Además “lo más estimulante para el bebé es su madre o quien cumpla su función en cuerpo entero. También entra en juego el contacto visual que se debe establecer, el bebé se conecta al mundo a través de los ojos de la mamá. Por eso es importante que el momento de la lactancia sea único, de ese binomio de bebé – mamá.

La huella de mamá para toda la vida

El olor de la mamá perdura toda la vida. Fabiana comentó que “ es el primer registro, queda como una huella para toda la vida, cada vez que el bebé  siente el olor de su mamá, se siente seguro”.

Qué se evalúa desde el ámbito de la comunicación:

La especialista indicó que vamos a evaluar que el bebé nos habla con la mirada, luego empezará a sonreír y cerca de los tres meses va a respondernos con un “agó o ajú”.

Desde lo intelectual  lo vamos  a observar desde su manito. El bebé cuando nace a los 15  días aproximadamente lo primero que hace es chuparse la mano, lo que suele hacer el adulto es sacarle. Si el bebé esta tranquilo, explora su manito,  se concentra hay que dejarlo, se está conociendo.
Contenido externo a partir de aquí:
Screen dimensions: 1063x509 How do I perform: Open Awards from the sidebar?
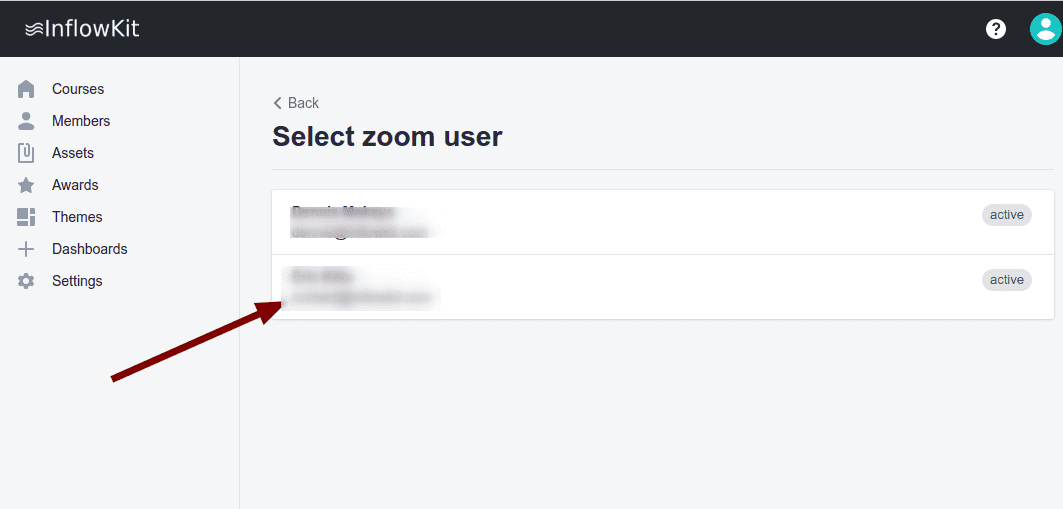coord(75,185)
Cerca de los dos meses se descubre la mano y a los tres meses el bebé juega con ella, la mira, la aleja, la acerca. Esa es la forma es que luego a los 5 meses va a jugar con sus juguetes, indicó.

La importancia de decodificar sus señales y de la palabra

La observación nos permite comprender lo que nuestro hijo necesita. Es una herramienta fundamental.

Al bebé al que contarle lo que va a suceder si bien no entiende el sentido semántico de la palabra pero al escuchar la voz de la mamá o del papá con un tono de voz tranquilo se va a tranquilizar, refirió la Licenciada.

 

El uso de la tecnología

Las nuevas tecnologías, hoy casi omnipresentes, continúan siendo un desafío para muchos padres, inseguros acerca de cómo conciliar la educación integral de sus hijos con el tiempo que estos pasan pegados a una pantalla.

Al respecto, Fabiana indicó que “la televisión está prohibida hasta los 2 años y el celular hasta los 5”.

Daniel Calmels, escritor, psicomotricista y psicólogo social argentino habla que “el cambio de imagen de luces tiene el mismo movimiento de un péndulo,  hipnotiza y me desconecto del mundo, el niño tiene que explorar, manipular los objetos, pensar, descubrir”.

Además estos dos primeros años de vida, son los más preciados, el momento de oro de un niño, donde se duplica su tamaño cerebral. Es la base del adulto, el cimiento de una casa, de acuerdo al tamaño del cimiento puedo construir una casa más grande o más chica”, refirió Fabiana.